Gerçekten de bırakmadı, sınırda direndi, kentte direndi, yaralı savaşçılara orada burada topladığı çalı çırpılarla her gün yemek yaparak, yaralarına merhem sürerek direndi. Onu her zaman ocağın başında görürdük. Her seferinde de inanç ve umutla parlayan gözleriyle bizlere moral verirdi ve zarokên min (çocuklarım) dediği savaşçılarına yemek pişirirken görürdük onu hep...

'ONLARIN YANINDA OLMAK BİZE YETİYORDU'

Eşi, çocukları, gelini ve hatta üç aylık torunu birlikte bombaların altında direnişin içinde yer alan Emîne Ana'yı 4 yıldan sonra Kobanê'nin batısındaki Gabelek köyünde ziyaret ediyoruz.

En zor günlerde olduğu gibi yine bizi gözlerindeki inanç ve umut ışıltısıyla karşılayan Emîne Ana ile o günlerden bugüne derin bir sohbete dalıyoruz. Kobanê'ye yönelik saldırıların roja reş (kara gün) olarak nitelendiren Emîne Ana, direnişi ise rojên rûmetê (onur günleri) olarak isimlendiriyor.

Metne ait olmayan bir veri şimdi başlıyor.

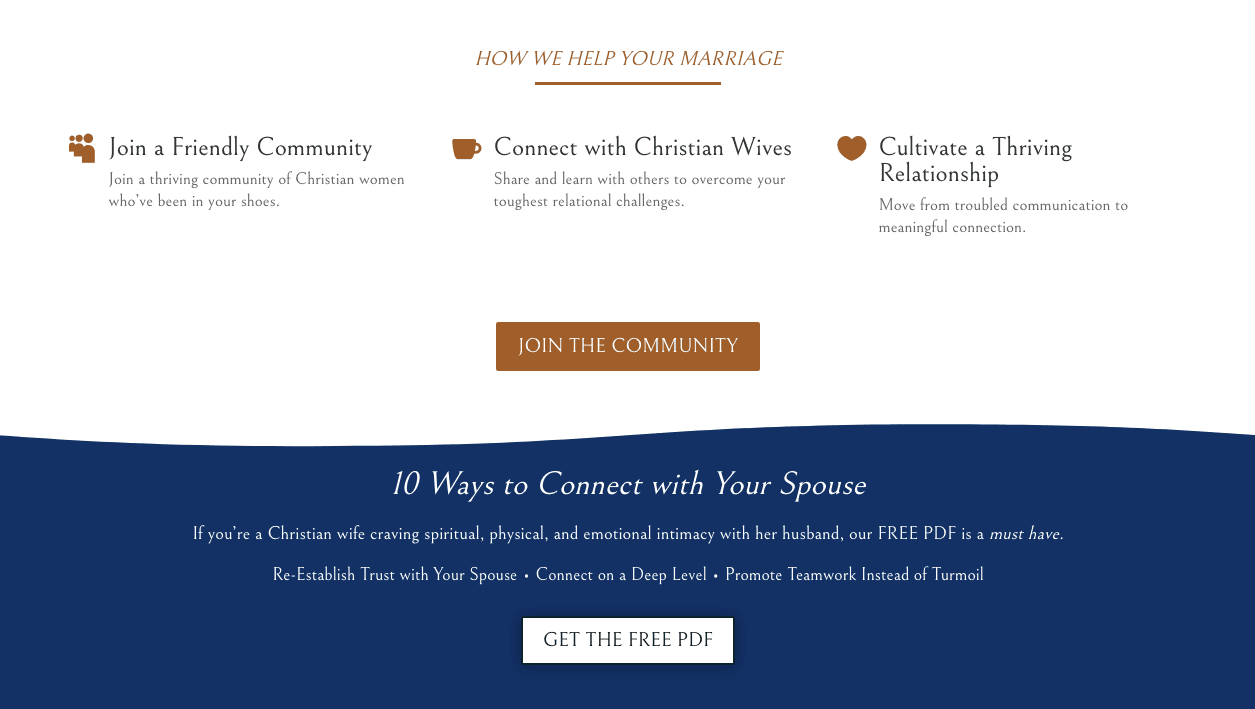This screenshot has height=709, width=1255.
Task: Click the 10 Ways to Connect heading
Action: click(x=628, y=485)
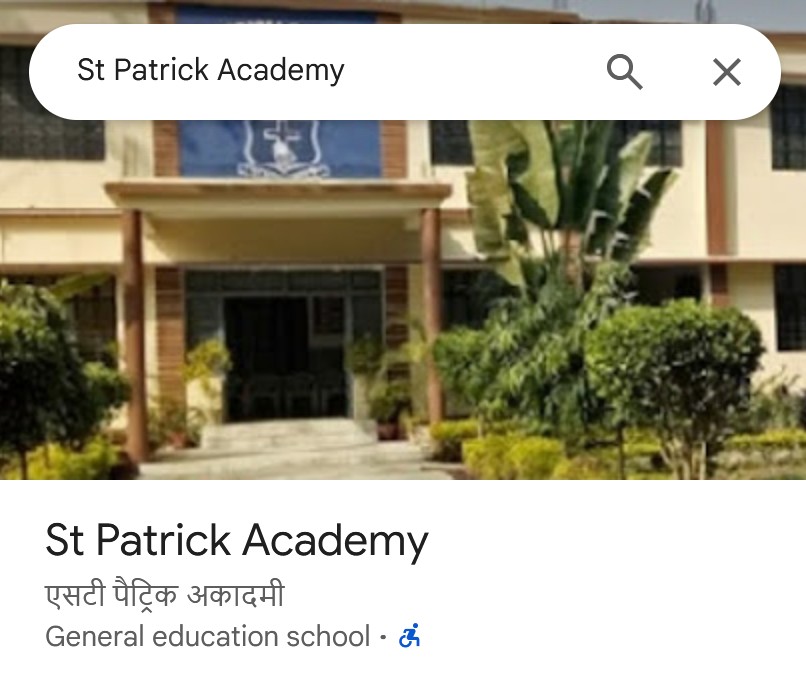Click the magnifying glass search icon

click(x=625, y=71)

Kobanê savaşından önce nadiren ellerine silah aldıklarını dile getiren Emîne Ana, YPG ve YPJ öncülüğündeki direnişi gördükten sonra çocuklarının arkasında durmaya karar verdiklerini belirtiyor ve ekliyor

Onlar ayaklarını mevziye dayayıp göğüslerini siper ediyorlardı bizler için. DAİŞ vahşeti üzerimize geldiğinde her şeyimizi helal kılmışlardı kendilerine. Bizim ise YPG ve YPJ'mizden başka bir şeyimiz yoktu.

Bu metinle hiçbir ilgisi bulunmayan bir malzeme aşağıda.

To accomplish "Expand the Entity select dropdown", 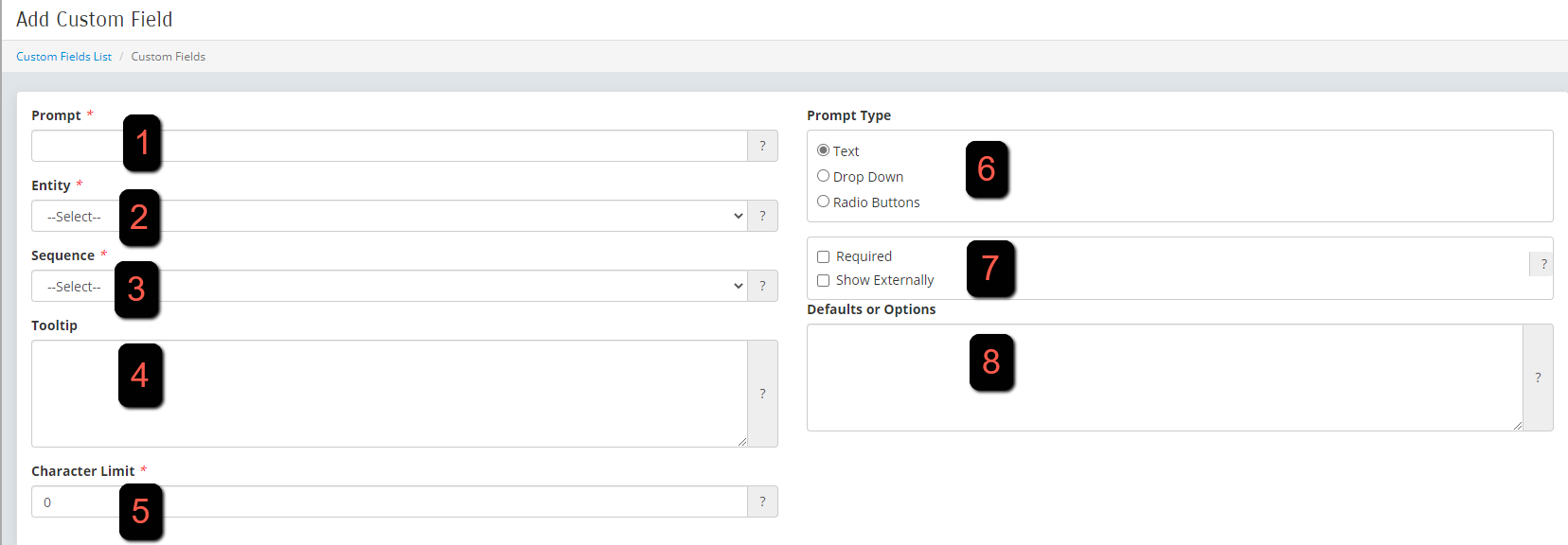I will click(x=389, y=216).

Bir süre sınırda kaldık, savaşçılar birkaç sokağın güvenliğini aldıktan sonra kente gelebildik. Elimizden ne geliyorsa onu yapmaya çalıştık. Onların yanında olmak bize yetiyordu.

'ZOR DİYE BİR ŞEY YOKTUR'

Savaş günlerinde yaralı savaşçılara bakan, onlara yemek yapan, elbiselerini yıkayan, yaralarını saran Emîne Ana, bir süre sonra Suruç'a geçmiş olan gelinini de yardımına çağırır.

Emîne Ana'nın gelini Hemîde de üç aylık bebeğiyle gelir ve yaralılara bakar. O günleri sorduğumuz Hemîde, Dema ew heval tên bîra min ez pir diêşim (O arkadaşları hatırladığımda canım çok acıyor) deyip pek konuşamıyor ama yine de bizi kırmayarak, birkaç cümleyle o günleri anlatıyor.

Bizim kaldığımız yerde bir grup arkadaş vardı. Derwêş, Asmîn, Rojin ve Numan hevaller vardı. Ben onlara yardıma gidiyordum. Ne iş yaptıklarını tam olarak bilmiyorum ama mayın yapıyorlardı sanırım.

Çok yorulduklarında ben yardım etmek istiyorum diyordum. Zordur sen yapamazsın diyorlardı. Ben de olsun, 'zor diye bir şey yoktur' diyordum. Onlar o zamanlar 3 aylık olan oğlum Amed ile oynarlardı, ben de elimden geldiğince onlara yardım ediyordum.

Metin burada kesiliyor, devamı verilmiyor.